Times change, as do technology and social norms. Though our expectations of what constitutes the sacrosanct boundaries of private life fluctuate, certain expectations have held strong. Though cameras have proliferated and we have less expectation of privacy in public, we still hold fast to a strong desire for privacy in our own homes, especially when in a state of undress. The same is true in the gym locker room. Most everyone in the locker room has a camera on their phone, but strong informal norms governing the appropriate use of this technology is usually a powerful incentive for others to refrain from snapping pictures.
Social norms tend to govern our expectations of privacy with regard to other individuals quite well. As technology continues advancing, it seems likely people will continue to adapt accordingly, as long as the benefits appear to outweigh the costs of incorporating new technologies into our day to day lives.
A formal definition of privacy continues to elude us, and probably always will. But we can contextualize its value, though valuations may differ from person to person. By recognizing those areas in which we have an interest in privacy, we can better formalize an understanding of when and how it should be prioritized in relation to other values. By differentiating the harms that can materialize when it is violated by government as opposed to private actors, we can more appropriately understand the costs and benefits in different situations.
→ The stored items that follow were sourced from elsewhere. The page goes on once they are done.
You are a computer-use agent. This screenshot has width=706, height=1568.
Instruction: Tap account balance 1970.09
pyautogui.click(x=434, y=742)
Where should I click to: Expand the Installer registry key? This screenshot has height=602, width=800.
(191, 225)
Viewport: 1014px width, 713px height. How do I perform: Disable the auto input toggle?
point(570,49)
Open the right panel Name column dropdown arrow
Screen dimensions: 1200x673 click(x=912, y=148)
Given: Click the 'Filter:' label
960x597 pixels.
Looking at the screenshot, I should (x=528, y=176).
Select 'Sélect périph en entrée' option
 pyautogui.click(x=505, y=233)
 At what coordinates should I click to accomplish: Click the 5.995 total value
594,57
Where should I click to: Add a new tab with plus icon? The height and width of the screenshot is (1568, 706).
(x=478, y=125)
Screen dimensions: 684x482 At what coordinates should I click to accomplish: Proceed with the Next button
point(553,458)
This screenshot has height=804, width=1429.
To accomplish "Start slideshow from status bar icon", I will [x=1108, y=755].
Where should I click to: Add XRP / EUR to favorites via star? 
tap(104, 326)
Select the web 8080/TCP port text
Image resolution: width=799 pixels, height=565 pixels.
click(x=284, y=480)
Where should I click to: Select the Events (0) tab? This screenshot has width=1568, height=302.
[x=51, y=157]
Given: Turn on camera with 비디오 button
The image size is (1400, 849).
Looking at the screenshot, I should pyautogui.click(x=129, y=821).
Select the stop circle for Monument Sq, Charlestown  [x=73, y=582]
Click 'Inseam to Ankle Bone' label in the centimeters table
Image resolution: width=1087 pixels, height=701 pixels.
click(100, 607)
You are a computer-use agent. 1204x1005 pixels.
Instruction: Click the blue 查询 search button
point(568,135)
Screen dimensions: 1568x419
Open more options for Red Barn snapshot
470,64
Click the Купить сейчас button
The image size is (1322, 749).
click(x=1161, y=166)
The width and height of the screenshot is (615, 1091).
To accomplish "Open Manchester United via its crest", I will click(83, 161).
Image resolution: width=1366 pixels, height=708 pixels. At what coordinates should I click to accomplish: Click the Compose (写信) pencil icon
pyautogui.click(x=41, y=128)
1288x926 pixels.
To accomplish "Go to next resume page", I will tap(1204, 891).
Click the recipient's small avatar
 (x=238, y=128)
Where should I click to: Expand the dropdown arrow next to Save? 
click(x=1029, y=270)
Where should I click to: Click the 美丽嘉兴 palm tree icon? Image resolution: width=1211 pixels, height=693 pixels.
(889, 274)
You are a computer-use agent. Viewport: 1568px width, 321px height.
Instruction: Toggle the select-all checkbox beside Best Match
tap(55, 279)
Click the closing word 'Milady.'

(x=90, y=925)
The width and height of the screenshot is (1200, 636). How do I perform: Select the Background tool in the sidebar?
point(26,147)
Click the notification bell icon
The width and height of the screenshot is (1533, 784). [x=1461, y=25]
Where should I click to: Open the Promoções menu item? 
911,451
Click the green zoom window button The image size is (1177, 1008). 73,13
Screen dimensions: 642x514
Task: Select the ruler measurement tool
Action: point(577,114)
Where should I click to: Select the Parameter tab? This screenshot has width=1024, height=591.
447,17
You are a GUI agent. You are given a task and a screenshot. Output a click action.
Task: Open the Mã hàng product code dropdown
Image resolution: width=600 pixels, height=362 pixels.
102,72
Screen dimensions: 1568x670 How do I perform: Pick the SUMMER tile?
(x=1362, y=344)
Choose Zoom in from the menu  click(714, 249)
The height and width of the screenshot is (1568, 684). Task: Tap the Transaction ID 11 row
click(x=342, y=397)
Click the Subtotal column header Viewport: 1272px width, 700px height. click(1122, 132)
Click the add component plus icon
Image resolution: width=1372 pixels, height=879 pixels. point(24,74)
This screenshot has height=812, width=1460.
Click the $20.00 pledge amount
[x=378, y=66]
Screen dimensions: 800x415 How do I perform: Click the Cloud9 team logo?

Understanding the key tradeoffs we make when deciding how much of that privacy to give away is important. That’s also why it’s important to make clear distinctions between the types of harms associated with government surveillance, the “surveillance” we willingly subject ourselves to by private firms, and those violations committed by our fellow citizens. Strong legal and regulatory guidelines may be appropriate in one situation but not another. Those same guidelines may also be better applied to one type of institution over others.
There have always been and always will be differences as to how each of us defines privacy. So, to paraphrase Hunter S. Thompson, let us raise our glasses and make a toast to privacy: whatever it is, and wherever it happens to be.